Real time tissue elasticity imaging using the combined autocorrelation method

J Med Ultrason (2001). 2002 Sep;29(3):119-28. doi: 10.1007/BF02481234.

Abstract

The elastic properties of tissues are expected to provide novel information for use in diagnosing pathologic changes in tissues and discriminating between malignant and benign tumors. Because it is hard to directly estimate the elastic modulus distribution from echo signals, methods for imaging the distribution of tissue strain under static compression are being widely investigated. Imaging the distribution of strain has proven to be useful for detecting disease tissues on the basis of their differences in elastic properties, although it is more qualitative than elastic modulus distribution. Many approaches to obtaining strain images from echo signals have been proposed. Most of these approaches use the spatial correlation technique, a method of detecting tissue displacement that provides maximum correlation between the echo signal obtained before and the one obtained after compression. Those methods are not suited for real-time processing, however, because of the amount of computation time they require. An alternative approach is a phase-tracking method, which is analogous to Doppler blood flowmetry. Although it can realize the rapid detection of displacement, the aliasing effect prevents its application to the large displacements that are necessary to improve the S/N ratio of the strain image. We therefore developed a more useful technique for imaging tissue elasticity.

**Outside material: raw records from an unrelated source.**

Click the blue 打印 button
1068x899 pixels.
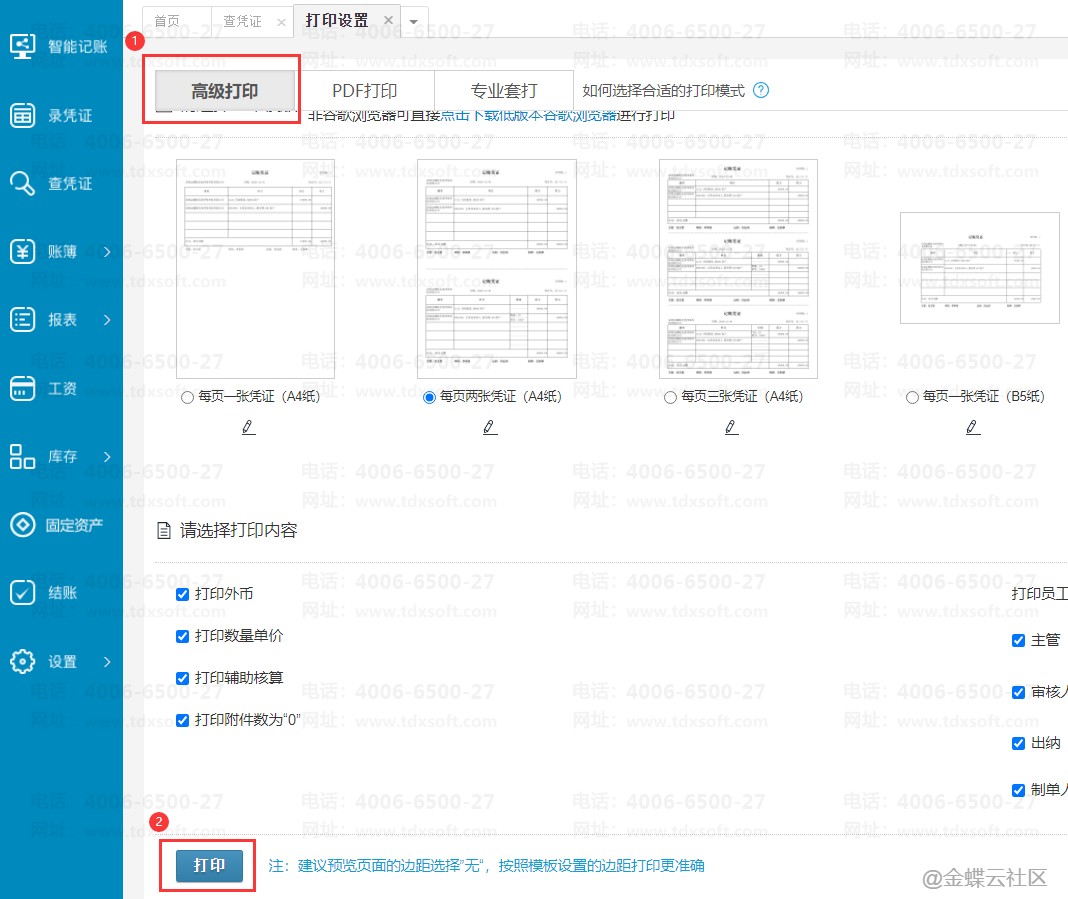click(x=209, y=865)
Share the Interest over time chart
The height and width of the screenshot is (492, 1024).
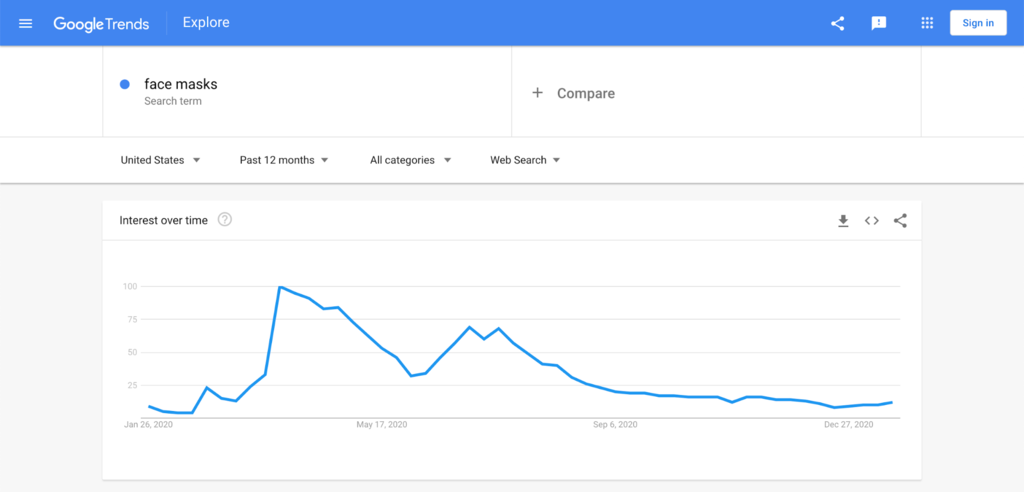[901, 221]
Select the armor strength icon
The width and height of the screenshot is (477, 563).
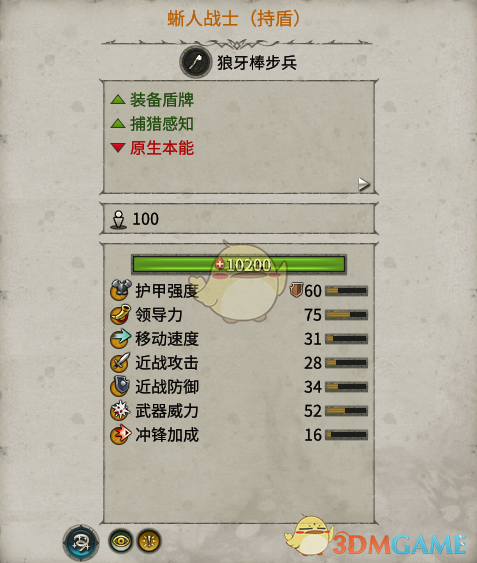pos(121,290)

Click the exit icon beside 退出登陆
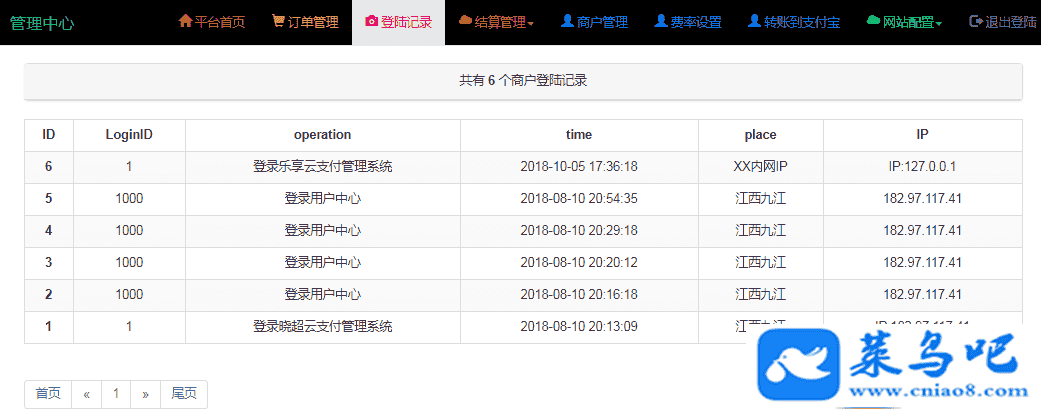tap(976, 21)
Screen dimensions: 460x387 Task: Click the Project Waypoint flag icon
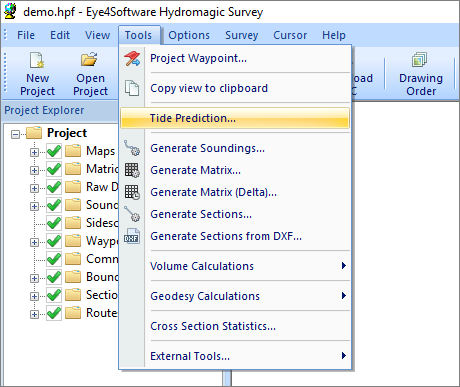[x=132, y=58]
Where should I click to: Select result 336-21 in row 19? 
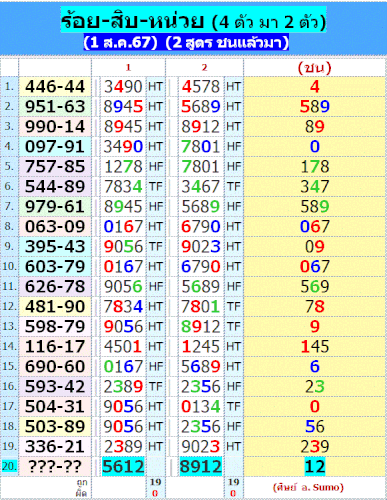(55, 447)
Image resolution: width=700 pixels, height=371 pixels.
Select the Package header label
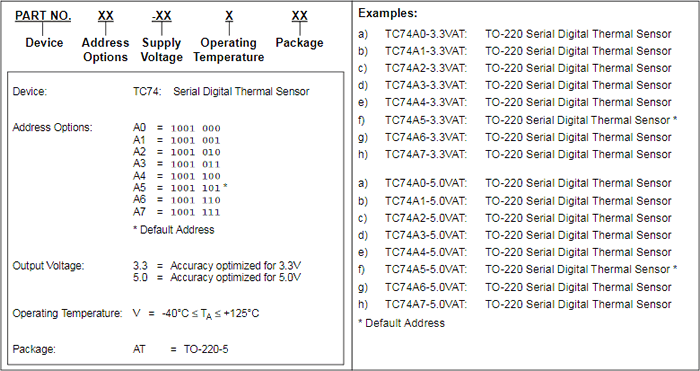pyautogui.click(x=300, y=43)
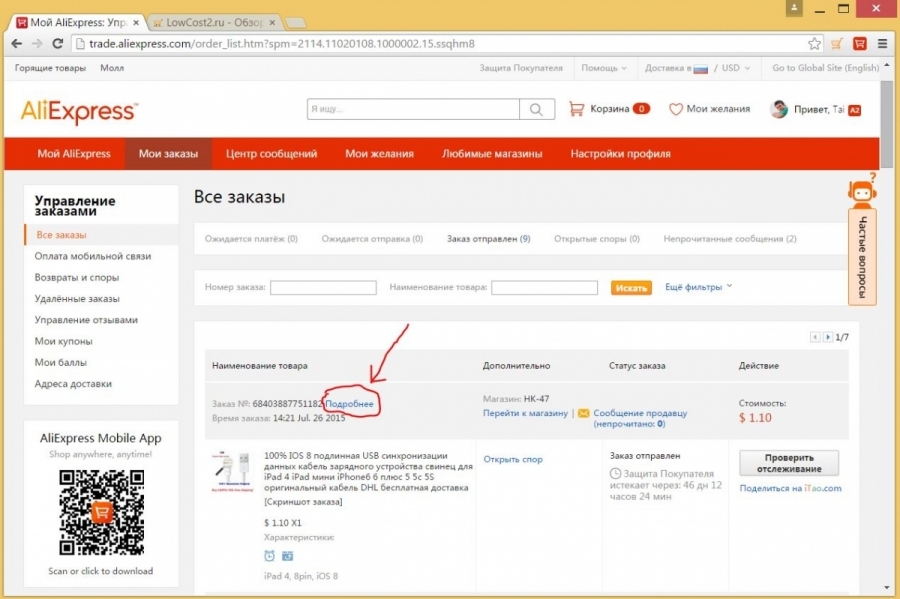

This approach, which we call the combined autocorrelation (CA) method, has the advantages of producing strain images of high quality with real-time processing and being applicable to large displacements.Numeric simulation and phantom experimentation have demonstrated that this method's capability to reconstruct images of tissue strain distribution under practical conditions is superior to that of the conventional spatial correlation method. In simulation and phantom experimentation, moreover, the image of elastic modulus distribution was also obtained by estimating stress distribution using a three-dimensional tissue model. When the proposed CA method was used to measure breast tumor specimens, the obtained strain images clearly revealed harder tumor lesions that were only vaguely resolved in B-mode images. Moreover, the results indicated the possibility of extracting the pathological characteristics of a tumor, making it useful for determining tumor type. These advantages justify the clinical use of the CA method.

Keywords: combined autocorrelation method; real-time processing; strain mapping; tissue elasticity imaging; tumor discrimination based on tissue elasticity.